_DATA EXCERPTS_:
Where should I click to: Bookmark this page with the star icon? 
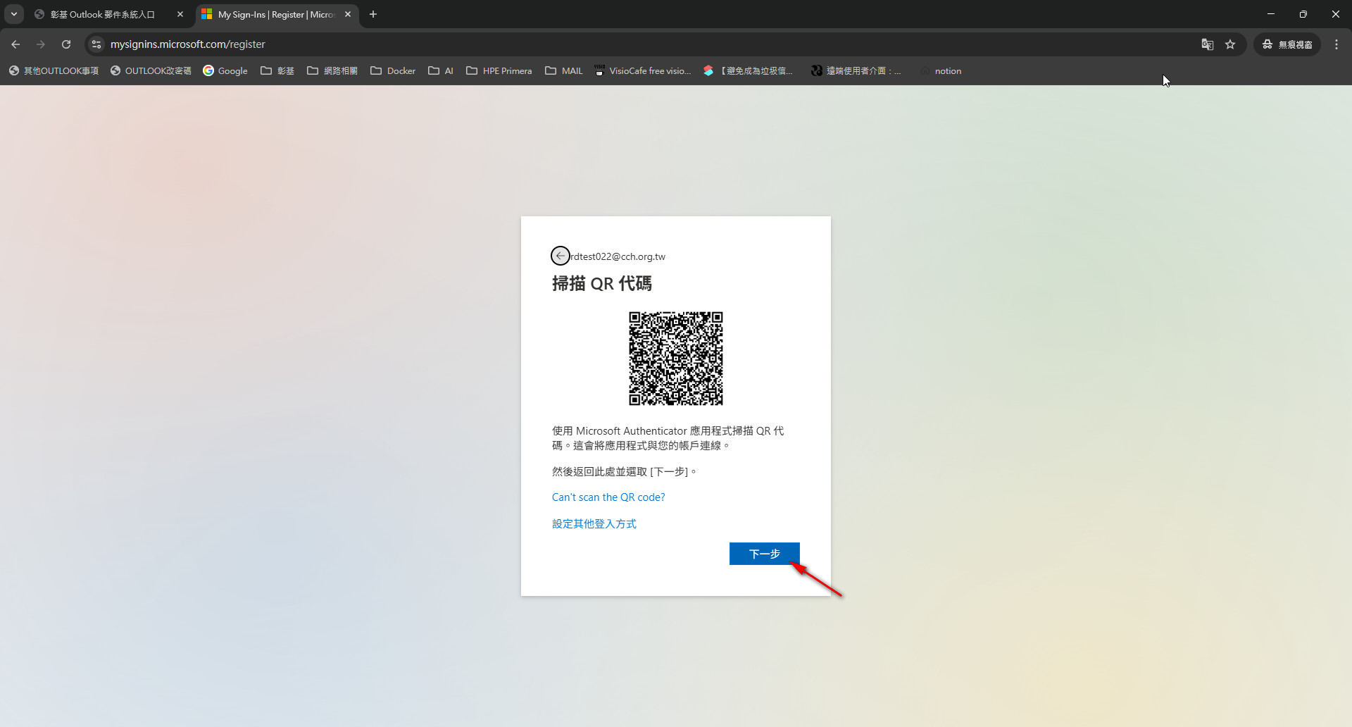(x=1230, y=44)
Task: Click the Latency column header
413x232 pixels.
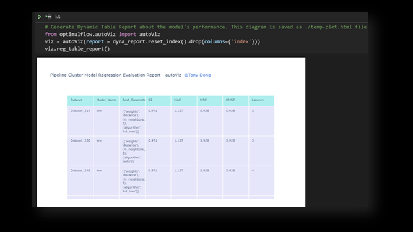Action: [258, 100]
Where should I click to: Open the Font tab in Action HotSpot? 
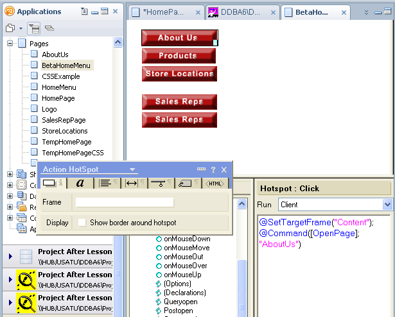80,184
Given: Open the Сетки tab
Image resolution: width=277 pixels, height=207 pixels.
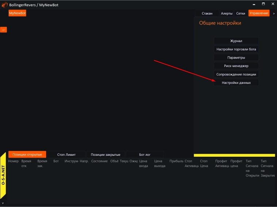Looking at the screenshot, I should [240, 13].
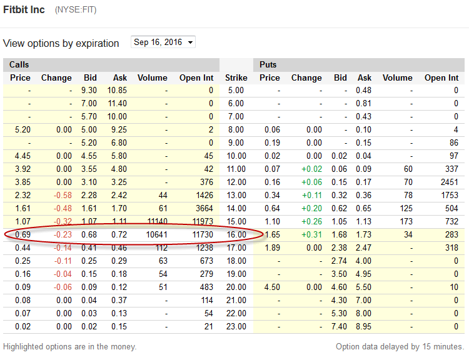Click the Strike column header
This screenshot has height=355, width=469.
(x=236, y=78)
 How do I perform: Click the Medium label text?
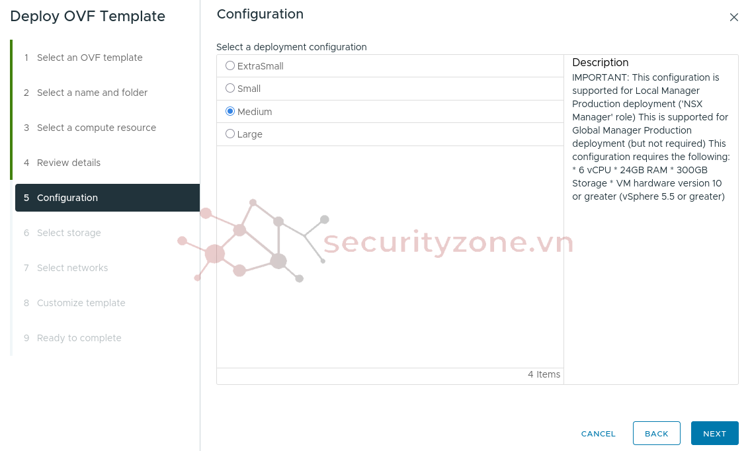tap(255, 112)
==
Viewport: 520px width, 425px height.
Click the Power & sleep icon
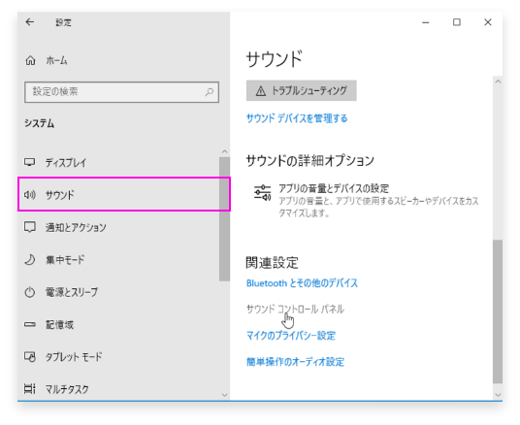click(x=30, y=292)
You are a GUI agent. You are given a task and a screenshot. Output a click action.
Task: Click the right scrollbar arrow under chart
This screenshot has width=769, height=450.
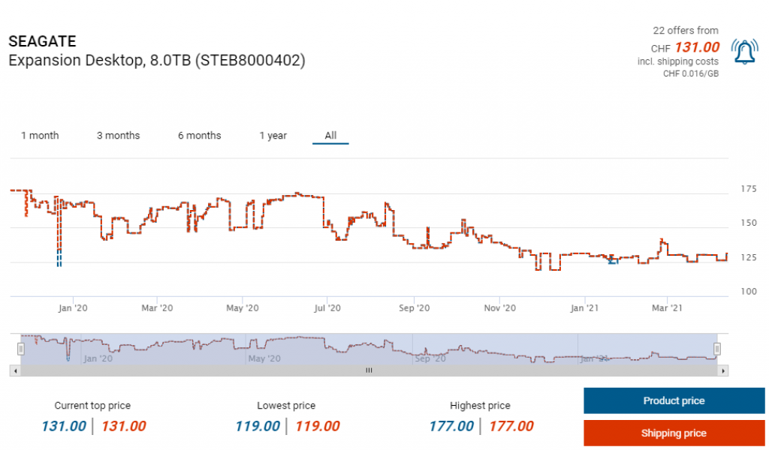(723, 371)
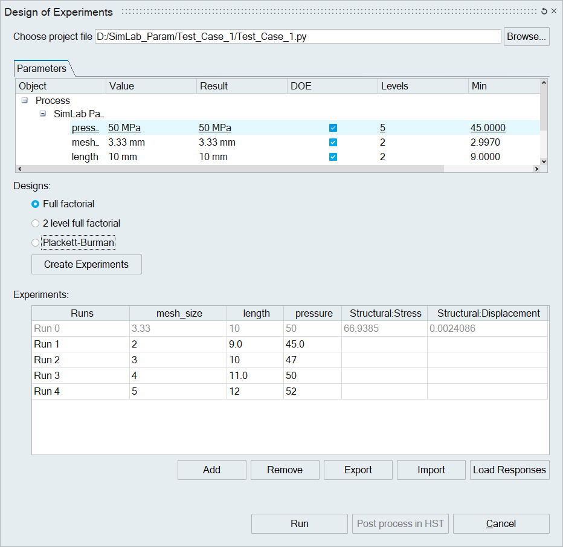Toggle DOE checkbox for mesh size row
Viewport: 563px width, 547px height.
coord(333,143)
...
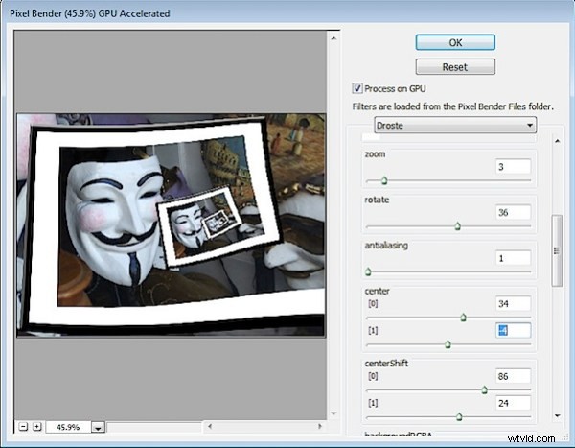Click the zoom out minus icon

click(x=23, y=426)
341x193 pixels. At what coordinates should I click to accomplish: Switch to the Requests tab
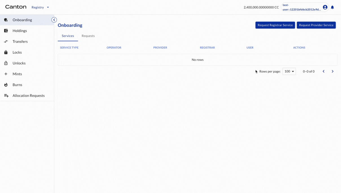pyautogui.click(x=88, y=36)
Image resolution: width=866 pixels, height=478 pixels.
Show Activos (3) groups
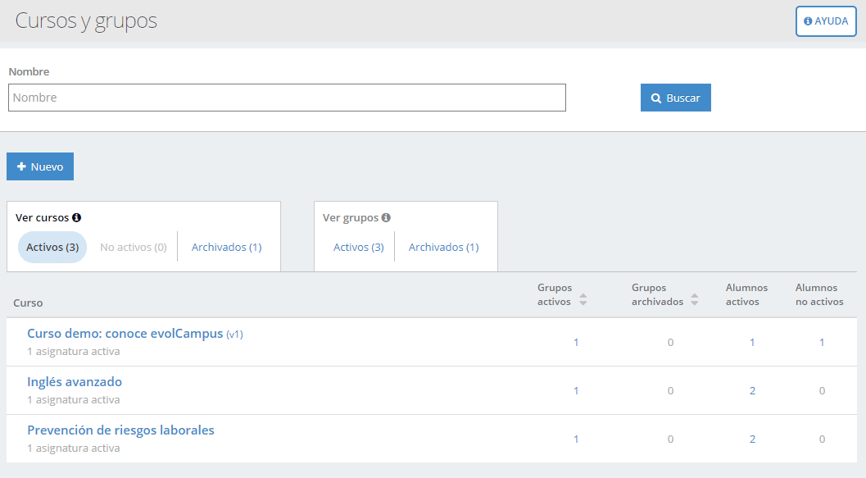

_GOAL OF THE EXERCISE_: Above, find the line holding "341x193 pixels. At" and the line holding "Show Activos (3) groups". Print exactly those two lines and every line between them, but no pictures.

_TASK OUTPUT_:
341x193 pixels. At what coordinates should I click to accomplish: Switch to the Requests tab
pyautogui.click(x=88, y=36)
Image resolution: width=866 pixels, height=478 pixels.
Show Activos (3) groups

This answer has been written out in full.